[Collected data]
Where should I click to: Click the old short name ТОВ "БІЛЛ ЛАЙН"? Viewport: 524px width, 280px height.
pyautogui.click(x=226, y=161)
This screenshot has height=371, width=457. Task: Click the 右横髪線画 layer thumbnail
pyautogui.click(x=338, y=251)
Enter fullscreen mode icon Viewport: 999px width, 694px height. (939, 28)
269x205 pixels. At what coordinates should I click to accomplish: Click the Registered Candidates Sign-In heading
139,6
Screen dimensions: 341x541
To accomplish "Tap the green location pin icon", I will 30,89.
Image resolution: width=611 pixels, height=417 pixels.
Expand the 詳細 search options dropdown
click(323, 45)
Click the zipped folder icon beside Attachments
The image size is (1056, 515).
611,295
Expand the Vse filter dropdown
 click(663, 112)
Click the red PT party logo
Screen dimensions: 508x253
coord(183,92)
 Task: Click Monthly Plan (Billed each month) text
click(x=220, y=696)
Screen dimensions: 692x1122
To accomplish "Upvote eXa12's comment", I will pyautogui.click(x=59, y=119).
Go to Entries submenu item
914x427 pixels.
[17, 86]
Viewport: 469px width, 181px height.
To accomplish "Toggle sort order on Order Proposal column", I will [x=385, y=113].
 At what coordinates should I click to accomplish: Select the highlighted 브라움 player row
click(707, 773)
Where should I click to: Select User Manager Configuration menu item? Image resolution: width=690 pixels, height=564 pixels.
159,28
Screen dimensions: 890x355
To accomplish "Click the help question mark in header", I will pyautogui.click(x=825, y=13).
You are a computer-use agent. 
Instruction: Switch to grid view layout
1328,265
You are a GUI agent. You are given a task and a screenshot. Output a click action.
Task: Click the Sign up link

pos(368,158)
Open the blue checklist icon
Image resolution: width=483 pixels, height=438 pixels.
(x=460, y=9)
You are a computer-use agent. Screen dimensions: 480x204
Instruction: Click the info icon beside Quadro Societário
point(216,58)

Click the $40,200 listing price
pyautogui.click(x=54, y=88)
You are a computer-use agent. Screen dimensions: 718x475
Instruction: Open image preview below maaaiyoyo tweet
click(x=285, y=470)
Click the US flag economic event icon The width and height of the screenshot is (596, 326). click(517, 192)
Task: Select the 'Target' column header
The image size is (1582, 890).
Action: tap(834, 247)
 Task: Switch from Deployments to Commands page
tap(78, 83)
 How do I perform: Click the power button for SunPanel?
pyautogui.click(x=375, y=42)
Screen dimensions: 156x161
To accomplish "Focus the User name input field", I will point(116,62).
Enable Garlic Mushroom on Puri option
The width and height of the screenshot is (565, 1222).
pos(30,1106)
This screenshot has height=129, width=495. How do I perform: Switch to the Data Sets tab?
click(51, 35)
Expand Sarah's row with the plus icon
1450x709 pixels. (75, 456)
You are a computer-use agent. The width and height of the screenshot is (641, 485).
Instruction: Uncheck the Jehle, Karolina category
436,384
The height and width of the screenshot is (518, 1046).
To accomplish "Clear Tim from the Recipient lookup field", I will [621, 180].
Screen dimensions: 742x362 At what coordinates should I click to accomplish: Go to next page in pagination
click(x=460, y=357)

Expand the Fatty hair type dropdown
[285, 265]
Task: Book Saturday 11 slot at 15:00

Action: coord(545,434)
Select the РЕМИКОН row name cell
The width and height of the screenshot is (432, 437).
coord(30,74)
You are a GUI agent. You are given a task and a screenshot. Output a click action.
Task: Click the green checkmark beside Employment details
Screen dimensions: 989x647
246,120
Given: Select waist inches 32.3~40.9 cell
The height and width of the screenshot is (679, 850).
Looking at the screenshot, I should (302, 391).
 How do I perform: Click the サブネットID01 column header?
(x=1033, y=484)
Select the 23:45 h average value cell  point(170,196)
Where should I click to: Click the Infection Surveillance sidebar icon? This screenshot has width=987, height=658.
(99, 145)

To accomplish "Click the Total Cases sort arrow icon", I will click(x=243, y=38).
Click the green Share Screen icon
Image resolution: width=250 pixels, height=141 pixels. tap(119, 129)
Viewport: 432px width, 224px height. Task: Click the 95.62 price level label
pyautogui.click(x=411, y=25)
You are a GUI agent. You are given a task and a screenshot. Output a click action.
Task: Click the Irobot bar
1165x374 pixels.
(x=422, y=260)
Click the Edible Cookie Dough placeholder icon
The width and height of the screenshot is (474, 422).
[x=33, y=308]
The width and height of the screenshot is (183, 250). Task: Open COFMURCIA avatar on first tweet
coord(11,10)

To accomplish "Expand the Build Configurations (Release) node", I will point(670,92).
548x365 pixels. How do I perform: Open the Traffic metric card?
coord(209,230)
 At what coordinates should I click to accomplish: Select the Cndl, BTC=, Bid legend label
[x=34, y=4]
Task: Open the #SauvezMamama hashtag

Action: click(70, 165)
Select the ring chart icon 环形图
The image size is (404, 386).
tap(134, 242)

* **PROBLEM STATEMENT**:
The required output is each line of the entries that contains the word "field".

* **SOLUTION TO THE PROBLEM**:
To accomplish "Focus the User name input field", I will point(116,62).
To accomplish "Clear Tim from the Recipient lookup field", I will [621, 180].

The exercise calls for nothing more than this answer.